Single-agent vs. Multi-agents for Automated Video Analysis of On-Screen Collaborative Learning Behaviors
Likai Peng, Shihui Feng

TL;DR
This paper compares single-agent and multi-agent Vision Language Model frameworks for automated analysis of collaborative learning behaviors in videos, showing multi-agent systems outperform individual models.
Contribution
It introduces and evaluates two novel multi-agent frameworks for automated video coding, enhancing accuracy over single VLMs in educational research contexts.
Findings
Multi-agent frameworks outperform single VLMs in scene detection.
Workflow-based MAS excels in scene segmentation accuracy.

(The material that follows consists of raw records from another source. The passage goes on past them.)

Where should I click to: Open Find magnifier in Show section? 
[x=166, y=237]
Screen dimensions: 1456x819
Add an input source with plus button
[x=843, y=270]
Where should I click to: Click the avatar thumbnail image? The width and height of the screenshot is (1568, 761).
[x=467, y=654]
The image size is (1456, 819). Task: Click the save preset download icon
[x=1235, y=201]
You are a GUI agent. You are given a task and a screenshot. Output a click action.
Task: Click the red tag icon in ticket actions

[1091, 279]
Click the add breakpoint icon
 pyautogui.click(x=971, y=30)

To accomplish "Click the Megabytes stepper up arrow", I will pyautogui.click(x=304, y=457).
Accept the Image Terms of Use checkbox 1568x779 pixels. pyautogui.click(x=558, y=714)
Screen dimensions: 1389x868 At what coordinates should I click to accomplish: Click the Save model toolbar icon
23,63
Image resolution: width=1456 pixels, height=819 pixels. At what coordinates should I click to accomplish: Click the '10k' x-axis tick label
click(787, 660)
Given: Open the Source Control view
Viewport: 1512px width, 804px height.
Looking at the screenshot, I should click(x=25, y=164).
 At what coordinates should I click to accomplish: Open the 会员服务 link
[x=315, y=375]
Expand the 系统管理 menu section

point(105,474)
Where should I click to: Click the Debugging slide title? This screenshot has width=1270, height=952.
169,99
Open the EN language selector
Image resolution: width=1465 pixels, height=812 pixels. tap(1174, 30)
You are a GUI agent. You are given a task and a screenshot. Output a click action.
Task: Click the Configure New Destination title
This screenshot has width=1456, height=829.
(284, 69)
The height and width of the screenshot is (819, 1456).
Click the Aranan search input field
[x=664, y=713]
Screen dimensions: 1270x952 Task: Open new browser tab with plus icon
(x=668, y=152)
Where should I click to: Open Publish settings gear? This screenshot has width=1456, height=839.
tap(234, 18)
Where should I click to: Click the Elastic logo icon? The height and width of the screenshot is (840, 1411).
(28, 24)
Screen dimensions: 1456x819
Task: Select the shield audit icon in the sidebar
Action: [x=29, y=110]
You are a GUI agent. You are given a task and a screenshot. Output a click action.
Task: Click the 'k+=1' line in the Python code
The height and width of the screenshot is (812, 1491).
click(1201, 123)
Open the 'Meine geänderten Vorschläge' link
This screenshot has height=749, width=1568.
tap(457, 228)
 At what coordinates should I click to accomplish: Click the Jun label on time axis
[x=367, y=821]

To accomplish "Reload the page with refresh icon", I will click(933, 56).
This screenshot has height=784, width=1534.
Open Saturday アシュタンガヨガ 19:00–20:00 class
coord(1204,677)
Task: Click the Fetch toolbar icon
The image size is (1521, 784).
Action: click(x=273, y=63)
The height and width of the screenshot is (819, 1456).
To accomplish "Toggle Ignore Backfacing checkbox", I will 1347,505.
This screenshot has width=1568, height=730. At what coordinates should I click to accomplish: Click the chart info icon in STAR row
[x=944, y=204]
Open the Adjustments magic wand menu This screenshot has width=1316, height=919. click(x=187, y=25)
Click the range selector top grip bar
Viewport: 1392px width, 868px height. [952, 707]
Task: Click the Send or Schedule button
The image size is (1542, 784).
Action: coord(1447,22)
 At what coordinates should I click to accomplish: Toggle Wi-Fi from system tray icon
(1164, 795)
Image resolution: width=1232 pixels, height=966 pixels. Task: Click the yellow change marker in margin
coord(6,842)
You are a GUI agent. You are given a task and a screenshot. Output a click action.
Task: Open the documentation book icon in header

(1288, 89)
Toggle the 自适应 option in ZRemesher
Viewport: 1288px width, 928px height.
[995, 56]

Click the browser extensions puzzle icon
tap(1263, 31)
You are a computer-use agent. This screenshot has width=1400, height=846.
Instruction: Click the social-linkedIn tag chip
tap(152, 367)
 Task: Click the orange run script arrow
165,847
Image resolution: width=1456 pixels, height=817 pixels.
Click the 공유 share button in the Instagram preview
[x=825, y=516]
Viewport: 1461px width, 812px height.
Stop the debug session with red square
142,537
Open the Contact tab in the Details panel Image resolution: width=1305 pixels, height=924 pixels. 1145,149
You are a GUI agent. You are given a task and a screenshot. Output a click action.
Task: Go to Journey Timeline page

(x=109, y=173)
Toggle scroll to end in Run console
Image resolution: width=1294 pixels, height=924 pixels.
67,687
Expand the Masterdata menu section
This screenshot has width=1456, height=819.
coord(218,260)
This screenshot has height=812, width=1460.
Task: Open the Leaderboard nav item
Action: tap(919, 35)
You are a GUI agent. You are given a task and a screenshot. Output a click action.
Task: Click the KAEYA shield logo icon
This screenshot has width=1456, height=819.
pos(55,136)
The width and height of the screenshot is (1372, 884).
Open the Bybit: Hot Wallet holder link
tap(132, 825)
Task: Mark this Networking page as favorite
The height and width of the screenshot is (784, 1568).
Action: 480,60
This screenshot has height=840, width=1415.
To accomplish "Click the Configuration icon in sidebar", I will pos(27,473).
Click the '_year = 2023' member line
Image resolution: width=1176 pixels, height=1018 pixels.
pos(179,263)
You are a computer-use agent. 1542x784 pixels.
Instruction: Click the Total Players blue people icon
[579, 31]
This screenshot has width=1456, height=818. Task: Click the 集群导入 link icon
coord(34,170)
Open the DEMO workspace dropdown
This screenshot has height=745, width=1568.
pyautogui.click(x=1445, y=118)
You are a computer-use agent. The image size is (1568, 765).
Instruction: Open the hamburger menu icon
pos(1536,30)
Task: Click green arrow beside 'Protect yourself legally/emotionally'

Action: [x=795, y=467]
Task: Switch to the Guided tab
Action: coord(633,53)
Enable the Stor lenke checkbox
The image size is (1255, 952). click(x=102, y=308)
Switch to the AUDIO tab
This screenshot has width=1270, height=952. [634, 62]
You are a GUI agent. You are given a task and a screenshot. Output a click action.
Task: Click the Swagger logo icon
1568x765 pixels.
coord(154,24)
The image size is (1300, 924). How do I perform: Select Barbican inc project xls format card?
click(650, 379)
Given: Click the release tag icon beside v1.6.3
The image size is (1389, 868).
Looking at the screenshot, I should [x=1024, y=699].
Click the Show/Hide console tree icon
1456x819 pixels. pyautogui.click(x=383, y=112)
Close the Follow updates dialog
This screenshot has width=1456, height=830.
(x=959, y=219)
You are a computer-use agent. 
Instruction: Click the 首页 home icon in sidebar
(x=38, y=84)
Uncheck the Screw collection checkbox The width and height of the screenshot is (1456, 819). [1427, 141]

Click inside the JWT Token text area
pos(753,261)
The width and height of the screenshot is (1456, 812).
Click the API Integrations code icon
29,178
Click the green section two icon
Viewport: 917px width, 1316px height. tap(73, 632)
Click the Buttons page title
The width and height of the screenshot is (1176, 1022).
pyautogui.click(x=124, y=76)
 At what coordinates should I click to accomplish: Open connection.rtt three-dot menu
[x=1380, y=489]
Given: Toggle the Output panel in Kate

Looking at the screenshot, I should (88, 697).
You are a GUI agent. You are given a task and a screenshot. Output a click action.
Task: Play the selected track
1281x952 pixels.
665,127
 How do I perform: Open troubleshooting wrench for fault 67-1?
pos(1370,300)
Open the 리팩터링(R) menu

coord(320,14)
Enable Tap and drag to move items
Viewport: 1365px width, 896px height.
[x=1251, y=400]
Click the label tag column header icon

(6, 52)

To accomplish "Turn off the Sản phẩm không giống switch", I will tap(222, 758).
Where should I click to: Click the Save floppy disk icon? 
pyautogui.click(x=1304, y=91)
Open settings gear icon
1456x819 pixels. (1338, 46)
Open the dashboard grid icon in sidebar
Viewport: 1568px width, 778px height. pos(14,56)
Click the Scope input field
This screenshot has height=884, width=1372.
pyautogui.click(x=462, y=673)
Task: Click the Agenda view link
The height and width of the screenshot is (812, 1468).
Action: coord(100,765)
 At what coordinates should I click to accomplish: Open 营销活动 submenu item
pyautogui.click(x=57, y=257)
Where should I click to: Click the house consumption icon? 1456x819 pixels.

Autonomous-decision MAS achieves superior action detection.
Abstract
On-screen learning behavior provides valuable insights into how students seek, use, and create information during learning. Analyzing on-screen behavioral engagement is essential for capturing students' cognitive and collaborative processes. The recent development of Vision Language Models (VLMs) offers new opportunities to automate the labor-intensive manual coding often required for multimodal video data analysis. In this study, we compared the performance of both leading closed-source VLMs (Claude-3.7-Sonnet, GPT-4.1) and open-source VLM (Qwen2.5-VL-72B) in single- and multi-agent settings for automated coding of screen recordings in collaborative learning contexts based on the ICAP framework. In particular, we proposed and compared two multi-agent frameworks: 1) a three-agent workflow multi-agent system (MAS) that segments screen videos by scene and detects on-screen behaviors using…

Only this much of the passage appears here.